[DOCUMENT SEGMENT]

Huge, `Amazing' U.S. Flag From War Of 1812 Is Coming Home
LONDON - A huge U.S. flag captured during the War of 1812 is going home.
The garrison flag from Old Fort Niagara, N.Y., is to leave a Scottish castle today to begin its journey back to America. It is to be officially welcomed back to its original home in a ceremony on Saturday.
"It's an amazing flag," said Bob Rieger, president of the Old Fort Niagara Association. "The star pattern is unique among American flags."
The flag has 13 stripes and 14 stars. The stars are arranged in a comet pattern, with a cluster of stars in the right corner of the blue field with stars shooting out to the left. Each star is about one foot across, Rieger said.
The flag has been housed in Megginch Castle in Errol, Scotland, about 30 miles north of Edinburgh in the home of the Baroness Strange.
It was Lady Strange's great-great-grand-uncle Maj. Gen. Sir Gordon Drummond, the commander of the British forces in Upper Canada during the War of 1812, who captured the flag. It was given to the prince regent, later King George IV. It was returned to Drummond in 1845.
The Old Fort Niagara Association learned of the flag's existence eight years ago, Rieger said. The association wrote to the baroness, but it was not until Rieger's daughter, Diane, then 18, wrote last summer that they got a response.

[TASK GOAL] Extend the news article about the War of 1812 flag's return, picking up after its last sentence. The listing that comes next is separate material and has no connection to the news article about the flag.

[DATASET RECORDS]

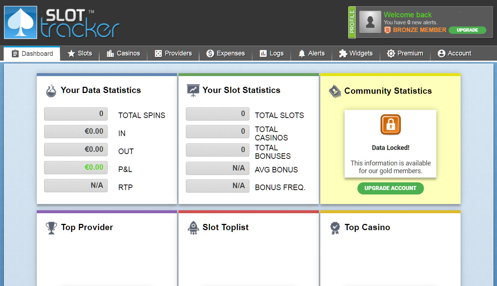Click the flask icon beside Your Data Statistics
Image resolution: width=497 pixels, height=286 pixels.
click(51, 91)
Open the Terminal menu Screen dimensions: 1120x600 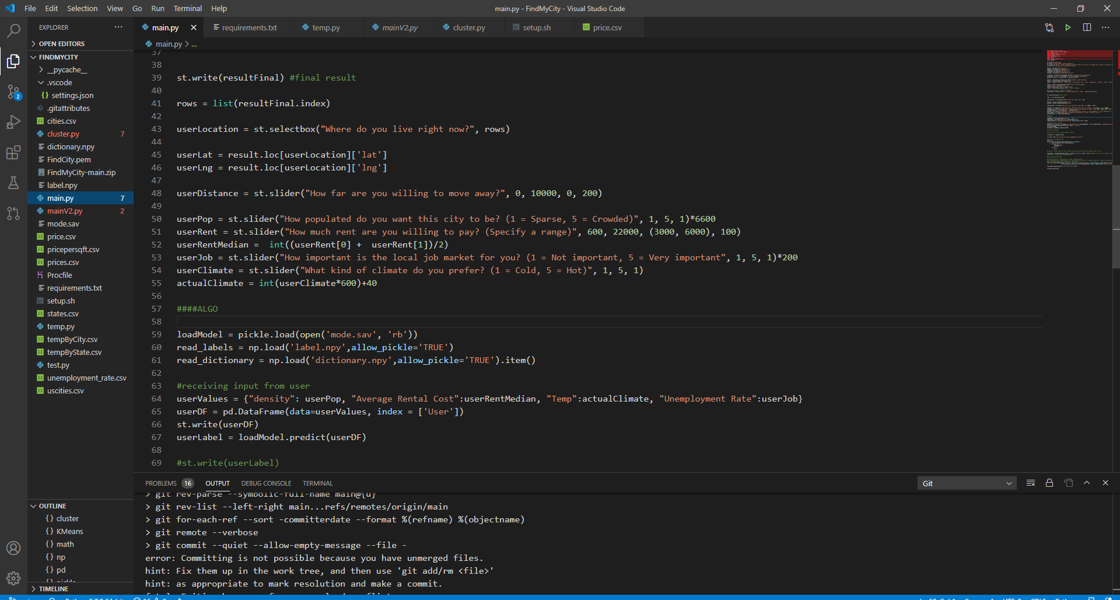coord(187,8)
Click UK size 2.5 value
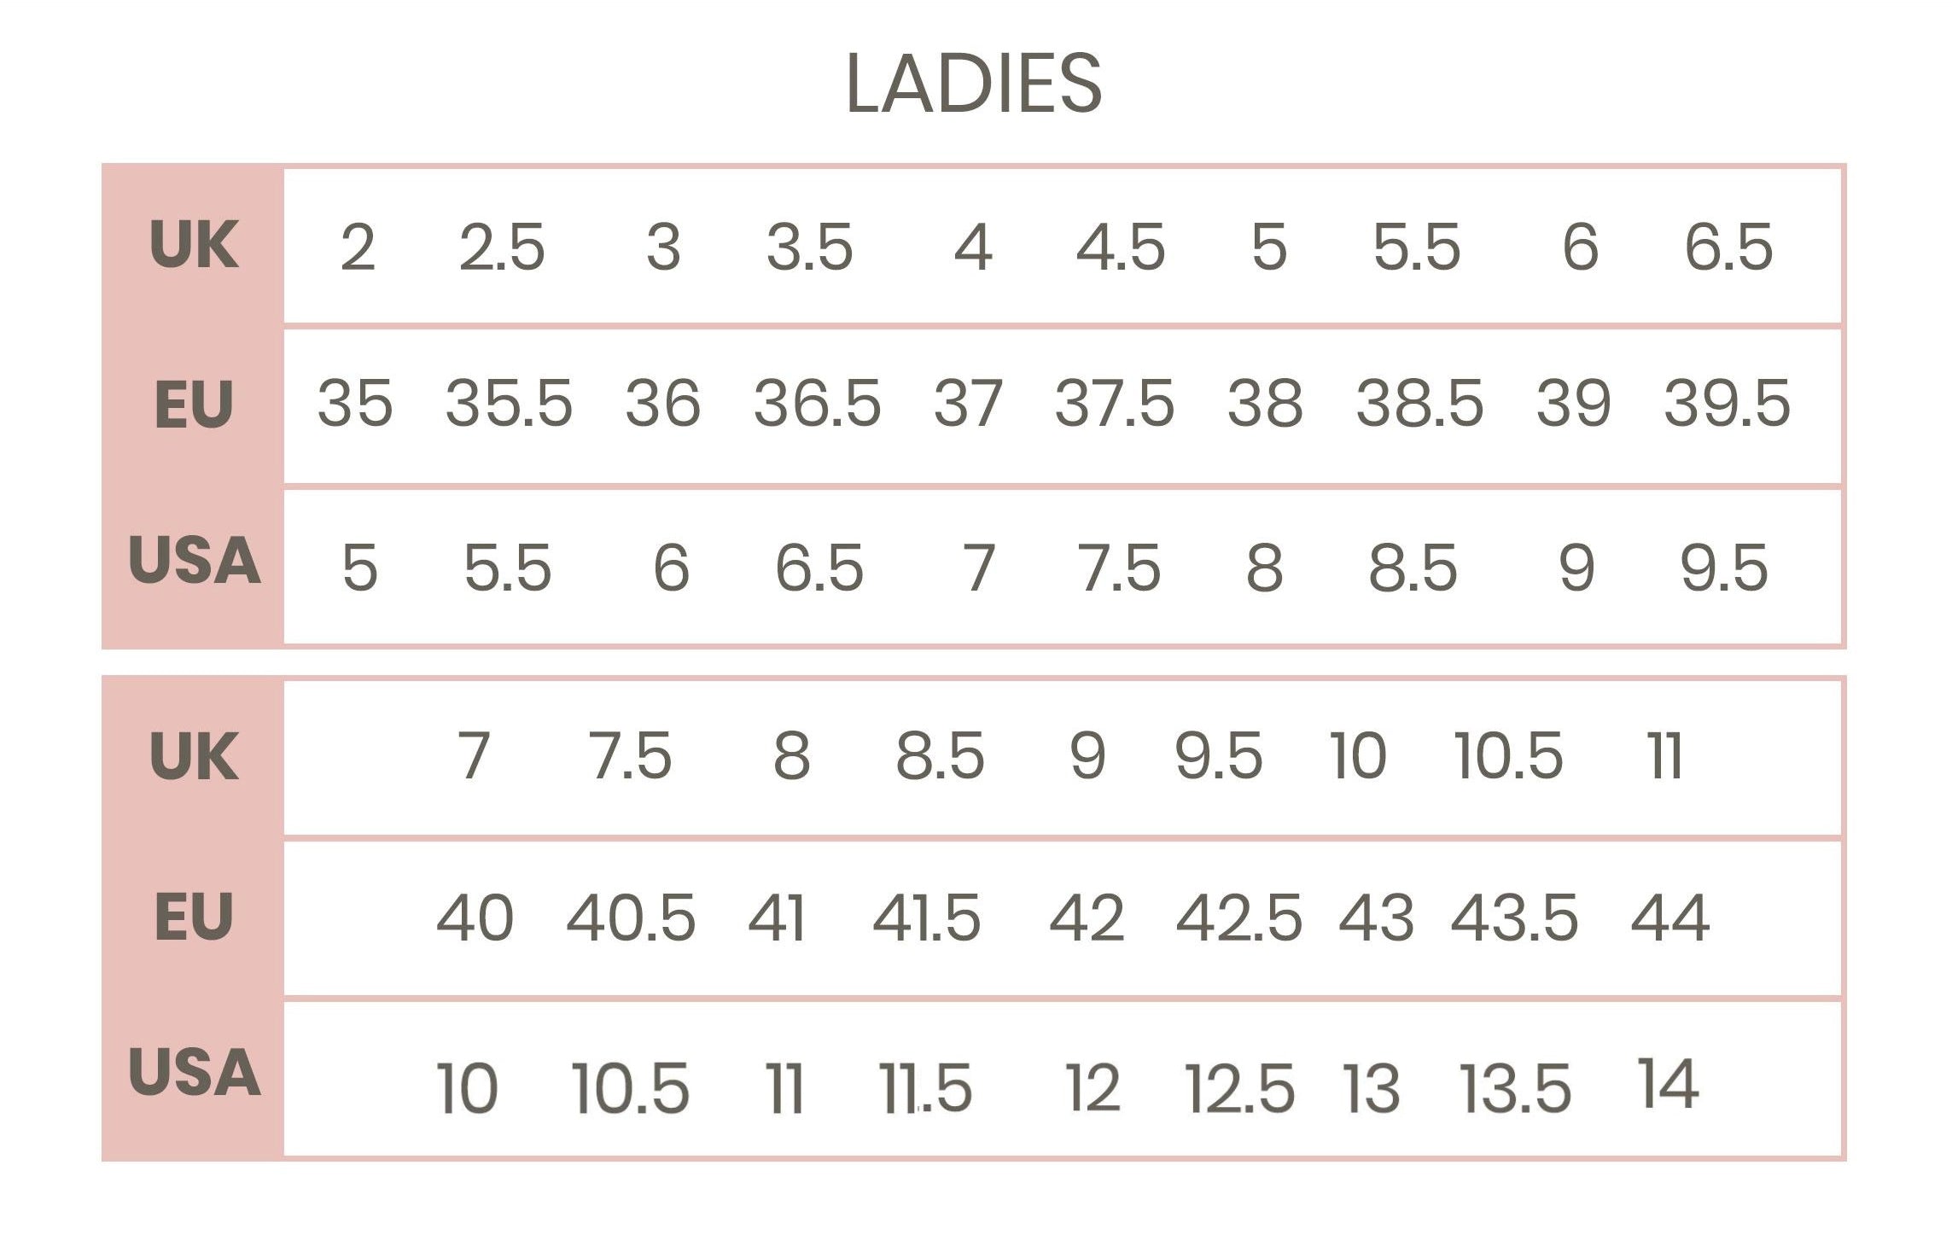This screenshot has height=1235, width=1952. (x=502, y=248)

[RESPONSE TO THE TASK]
Two weeks after Diane wrote, the association received an invitation to Megginch Castle to examine the flag. Sotheby's appraised it, and the association and the baroness settled on a sale price of 100,000 pounds, about $150,000.
"It is an extremely rare American flag. We believe it is the eighth-oldest to exist," Rieger said.
He believes the flag dates from 1793.
The flag measures 30 feet by 19 feet, so big that Rieger still hasn't seen the whole thing because there was no room in the castle to unfurl it fully. It will be flown back in a 16-inch-diameter plastic pipe painted in a red, white and blue flag motif. The empty pipe weighs 300 pounds, the flag about 50.
The baroness says she is thrilled that the flag is being returned.
"It ought to go home. I'm terribly happy that it is going back to where it came from," she said.
But how to fill the empty space?
"I shall make a replica and I shall write underneath, `This is a replica.' "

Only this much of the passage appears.